‘My work remarks on the tradition of Swift and Hogarth,’ American artist Zevi Blum said of his work. ‘My admiration is in the tradition of Oscar Wilde. My filter is architecture.’ Born in Paris to American parents as Moses Zevi Blum, Blum entered Cornell as a fine arts major in 1951. After earning his architecture degree at Cornell, he worked as an architect and fine artist through the 1960s, devoting himself full time to art in 1966 with his first solo gallery shows in New York and California. He joined Cornell as a visiting critic in the Department of Art in 1971, and joined the faculty as an assistant professor in 1974, becoming associate professor in 1977.

Conjurer’s Intermission, 1982

He worked in several media, primarily in pen and ink, watercolour and etching. In the early 1970s he began focusing more on etching, and developed a technique that incorporated watercolour with etching. Working with a master printer, he began creating museum-quality giclée prints of his watercolour etchings, often drawing his finely detailed and fanciful images in one pass, with little or no reworking.

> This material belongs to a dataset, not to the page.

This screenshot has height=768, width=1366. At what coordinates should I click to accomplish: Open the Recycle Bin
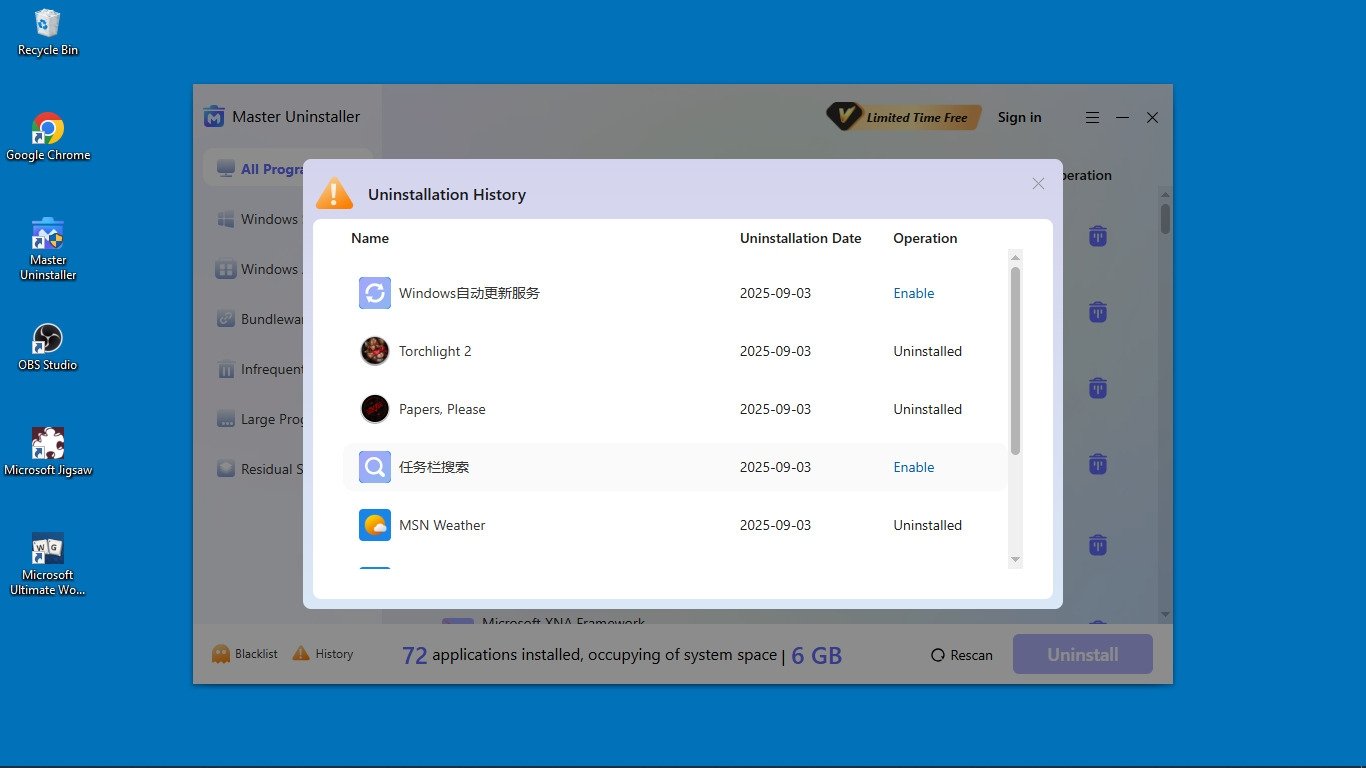[x=47, y=31]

Blum was known for the magical realism in his work and was a skilled satirist, depicting topical and political subjects and medieval characters in many of his works. He created illustrations for such publications as Atlantic Monthly, Harper’s, The New York Times Book Review and Readers’ Digest. He also illustrated books, including Samuel Tenenbaum’s The Wise Men of Chelm, John Cleland’s Fanny Hill, and Mark Binder’s The Brothers Schlemiel.

Judge Not, 1987

After retiring in 2003, he moved to California with his wife, Barbara, continuing to produce new work. As his Oxford Gallery obituary says, ‘His etchings are both a satire on the pointlessness of human activities and a paean to our fantastic inventiveness. Zevi’s work was erudite without becoming pedantic and satiric without becoming dark or caustic. It exemplifies the mixture of wit and warmth, of humour and humanity, which was the man.’